Punishment for marital fault

What are the penalties the family court can impose on a spouse who commits adultery or other marital fault?
It is very common for me to consult with an emotionally distraught person whose spouse has committed marital fault. The most common form being adultery.For obvious reasons, they want their spouses punished. At this point, I must convey the difficult truth: There is no punishment for marital fault by the family court.  But what about  permanent alimony, 60% of all marital assets, etc….

Nope, the law is clear: Our courts “have consistently held that fault does not justify a severe penalty” Doe v. Doe, 370 S.C. 206, 215 (S.C. Ct. App. 2006).  Then what is the reasoning behind permitting a divorce based on fault if it is not to penalize the offending party?

Think more in terms of a civil action, which is what a Family Court case is. When a person is involved in a car accident and they are not at fault, the “at fault” driver is legally obligated to pay money to make things right. This is called paying “damages”.  It’s the same in Family Court. When a person is found to be at fault in causing the break up of the marriage, they must pay “damages” to the non offending spouse, if damages can be proven.

The key is to accurately determine the extent of the damages. 

Is the innocent spouse now going to be short on cash each month? Then alimony is an issue.  Are there ongoing expenses that the parties had intended to share, such as college costs for the kids, health insurance, memberships and dues, maintenance on a large home,  weddings, graduation parties, etc…  Then additional cash from marital assets will likely be apportioned to the innocent spouse to cover these expenses.

I recently had case involving a couple with 8 million dollar estate and 3 kids in college and graduate school. My client earned $100,000 per year from her job and her husband had committed adultery which caused the break up of the marriage. The negotiation simply involved reaching a number, in excess of a 50-50 division, which would account for the children’s college costs, health care, transportation, housing, etc… The number we arrived at was an additional $400,000.

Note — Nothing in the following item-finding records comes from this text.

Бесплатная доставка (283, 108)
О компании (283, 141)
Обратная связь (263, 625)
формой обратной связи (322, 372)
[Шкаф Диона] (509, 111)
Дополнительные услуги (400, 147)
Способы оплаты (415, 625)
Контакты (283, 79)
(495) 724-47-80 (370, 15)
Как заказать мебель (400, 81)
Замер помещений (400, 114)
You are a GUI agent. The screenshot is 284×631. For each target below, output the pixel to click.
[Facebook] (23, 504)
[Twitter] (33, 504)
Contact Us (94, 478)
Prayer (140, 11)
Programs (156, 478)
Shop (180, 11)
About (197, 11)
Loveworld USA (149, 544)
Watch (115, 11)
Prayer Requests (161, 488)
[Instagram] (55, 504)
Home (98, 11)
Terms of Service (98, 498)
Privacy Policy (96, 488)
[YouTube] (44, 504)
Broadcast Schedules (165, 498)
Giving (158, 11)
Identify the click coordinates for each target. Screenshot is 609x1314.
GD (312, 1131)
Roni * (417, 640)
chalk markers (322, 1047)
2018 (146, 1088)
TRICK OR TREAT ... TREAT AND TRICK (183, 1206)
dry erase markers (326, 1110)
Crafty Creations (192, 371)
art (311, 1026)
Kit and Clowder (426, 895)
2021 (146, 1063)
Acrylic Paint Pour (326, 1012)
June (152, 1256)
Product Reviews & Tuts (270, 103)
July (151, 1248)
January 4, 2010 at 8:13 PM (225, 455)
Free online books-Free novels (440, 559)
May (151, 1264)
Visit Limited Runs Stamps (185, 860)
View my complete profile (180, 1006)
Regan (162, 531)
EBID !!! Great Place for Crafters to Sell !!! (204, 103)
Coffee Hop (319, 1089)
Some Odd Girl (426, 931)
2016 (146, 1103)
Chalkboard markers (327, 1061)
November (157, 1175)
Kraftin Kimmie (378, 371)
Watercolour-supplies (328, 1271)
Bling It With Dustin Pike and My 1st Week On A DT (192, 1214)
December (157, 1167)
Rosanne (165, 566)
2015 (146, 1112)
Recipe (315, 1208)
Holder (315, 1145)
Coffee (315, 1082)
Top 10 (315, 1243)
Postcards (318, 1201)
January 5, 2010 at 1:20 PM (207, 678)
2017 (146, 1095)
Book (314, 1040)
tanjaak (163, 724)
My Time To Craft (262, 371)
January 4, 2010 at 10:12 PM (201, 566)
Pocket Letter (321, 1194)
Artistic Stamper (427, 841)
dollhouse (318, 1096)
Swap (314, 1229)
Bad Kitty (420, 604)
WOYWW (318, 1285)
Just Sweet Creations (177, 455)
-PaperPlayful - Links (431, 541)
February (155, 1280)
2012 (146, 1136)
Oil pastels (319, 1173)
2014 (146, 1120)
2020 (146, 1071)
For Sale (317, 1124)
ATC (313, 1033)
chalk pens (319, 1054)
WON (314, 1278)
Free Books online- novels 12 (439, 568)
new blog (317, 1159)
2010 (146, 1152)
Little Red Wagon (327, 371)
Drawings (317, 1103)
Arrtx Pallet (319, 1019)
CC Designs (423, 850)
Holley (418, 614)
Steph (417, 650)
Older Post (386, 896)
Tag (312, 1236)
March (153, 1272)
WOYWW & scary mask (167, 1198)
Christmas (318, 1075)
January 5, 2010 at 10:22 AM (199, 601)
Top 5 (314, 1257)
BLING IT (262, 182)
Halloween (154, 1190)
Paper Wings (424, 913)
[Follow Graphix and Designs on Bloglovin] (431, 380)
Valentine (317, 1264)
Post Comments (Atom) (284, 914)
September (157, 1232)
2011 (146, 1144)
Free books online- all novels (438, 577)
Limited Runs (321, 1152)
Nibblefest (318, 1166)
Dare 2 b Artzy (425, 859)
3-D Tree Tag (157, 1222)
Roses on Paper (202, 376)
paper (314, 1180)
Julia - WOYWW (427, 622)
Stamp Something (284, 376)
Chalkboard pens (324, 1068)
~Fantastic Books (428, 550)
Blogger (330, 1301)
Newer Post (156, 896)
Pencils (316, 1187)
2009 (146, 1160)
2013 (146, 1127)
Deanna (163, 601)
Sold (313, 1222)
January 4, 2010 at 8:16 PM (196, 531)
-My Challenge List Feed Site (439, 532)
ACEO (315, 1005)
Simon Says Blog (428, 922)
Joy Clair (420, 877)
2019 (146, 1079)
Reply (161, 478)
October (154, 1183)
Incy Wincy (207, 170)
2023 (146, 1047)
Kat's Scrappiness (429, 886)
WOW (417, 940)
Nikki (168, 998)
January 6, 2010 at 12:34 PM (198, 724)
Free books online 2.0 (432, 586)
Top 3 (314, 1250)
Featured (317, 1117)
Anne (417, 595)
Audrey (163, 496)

It is important for therapeutic community to understand this. These days it seems that if a person wants something and they believe that they should have it then it must be factually true.  Attorneys  need the help of therapists who are treating our clients to separate fact from fiction.  A legally fair agreement is almost always not what either side wants, but what is legally fair and what someone wants or believes that they should have are two entirely separate things.